泛素化过程中可以调控细胞内几乎所有的生命过程。该过程由E1酶、E2酶、E3酶、蛋白酶体等蛋白家族催化的级联酶促反应所完成。去泛素化酶可以逆转泛素化过程，其成员USP7与癌症密切相关，是抗癌药物开发靶标。本项目计划首先希望能开发出新型的稳定USP7和泛素相互作用的选择性抑制剂。其次，本项目着眼于新型抑制剂小分子的工作机制，包括利用结构生物学和细胞生物学手段验证抑制剂稳定蛋白-蛋白相互作用（PPI）的工作方式。再次，我们计划利用新颖的USP7抑制剂探索去泛素化酶USP7在鼻咽癌发生发展中扮演的作用。通过本项目的科学研究，我们希望靶向USP7开发能够稳定PPI且具有优良的抗癌活性和选择性的小分子抑制剂，并把这个新型抑制剂开发的新策略推广到去泛素化酶家族中的其他成员上去。我们的研究成果将有助于对细胞内泛素化过程的化学干预并促进药物开发。
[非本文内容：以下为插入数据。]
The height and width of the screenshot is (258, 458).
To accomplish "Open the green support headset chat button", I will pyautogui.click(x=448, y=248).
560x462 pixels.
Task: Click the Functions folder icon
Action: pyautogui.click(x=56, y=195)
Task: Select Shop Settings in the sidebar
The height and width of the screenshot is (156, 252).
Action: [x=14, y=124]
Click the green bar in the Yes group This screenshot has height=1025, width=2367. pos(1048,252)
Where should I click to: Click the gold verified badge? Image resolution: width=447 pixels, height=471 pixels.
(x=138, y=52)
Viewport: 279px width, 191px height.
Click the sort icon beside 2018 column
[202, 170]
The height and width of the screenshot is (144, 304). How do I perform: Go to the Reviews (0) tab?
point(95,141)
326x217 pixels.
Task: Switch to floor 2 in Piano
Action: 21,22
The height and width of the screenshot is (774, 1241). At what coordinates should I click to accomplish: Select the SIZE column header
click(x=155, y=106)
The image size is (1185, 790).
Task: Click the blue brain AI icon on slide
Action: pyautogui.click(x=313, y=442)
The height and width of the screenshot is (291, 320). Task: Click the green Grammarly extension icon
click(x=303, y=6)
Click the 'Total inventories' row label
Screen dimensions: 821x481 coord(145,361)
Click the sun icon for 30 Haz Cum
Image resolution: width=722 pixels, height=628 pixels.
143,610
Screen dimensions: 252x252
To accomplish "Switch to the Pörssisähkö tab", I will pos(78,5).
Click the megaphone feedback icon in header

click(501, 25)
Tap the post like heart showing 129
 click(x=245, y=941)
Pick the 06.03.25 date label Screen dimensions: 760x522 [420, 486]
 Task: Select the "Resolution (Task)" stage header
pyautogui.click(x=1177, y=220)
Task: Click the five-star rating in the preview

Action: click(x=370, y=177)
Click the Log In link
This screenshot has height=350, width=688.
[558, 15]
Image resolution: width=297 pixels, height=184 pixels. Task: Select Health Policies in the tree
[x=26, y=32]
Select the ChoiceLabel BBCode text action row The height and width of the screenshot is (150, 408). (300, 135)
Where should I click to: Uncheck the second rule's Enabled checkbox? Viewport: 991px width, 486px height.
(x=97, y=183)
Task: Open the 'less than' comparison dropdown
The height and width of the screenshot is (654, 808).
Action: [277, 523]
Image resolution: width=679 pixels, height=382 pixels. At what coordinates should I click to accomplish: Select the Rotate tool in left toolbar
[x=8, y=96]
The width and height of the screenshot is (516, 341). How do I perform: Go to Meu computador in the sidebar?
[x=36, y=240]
Ubiquitination regulates nearly all cellular processes. This post-translational.modification is typically achieved by an enzymatic cascade which is catalyzed by.E1, E2, E3 enzymes and proteasome. Deubiquitinating enzymes (DUB) can reverse ubiquitination. DUB protein USP7 has been reported to be a promising anticancer drug discovery target. First，we plan to discover selective and potent USP7 small molecule inhibitors which stabilize the interactions between USP7 and ubiquitin (Ub); Second, we plan to investigate the working mechanism of the novel inhibitor using structural biology and cell biology approaches to confirm its stabilizing PPI mechanism in vitro and in cell. Third, we will use novel USP7 inhibitors to study the roles of USP7 in the initiation and progression of Nasopharyngeal Carcinoma. In summary, we will discover PPI stabilizing USP7 inhibitors and apply this novel drug discovery strategy to other DUB members. Our results can be used to study complicated ubiquitination processes and promote drug discovery in the ubiquitin-proteasome system.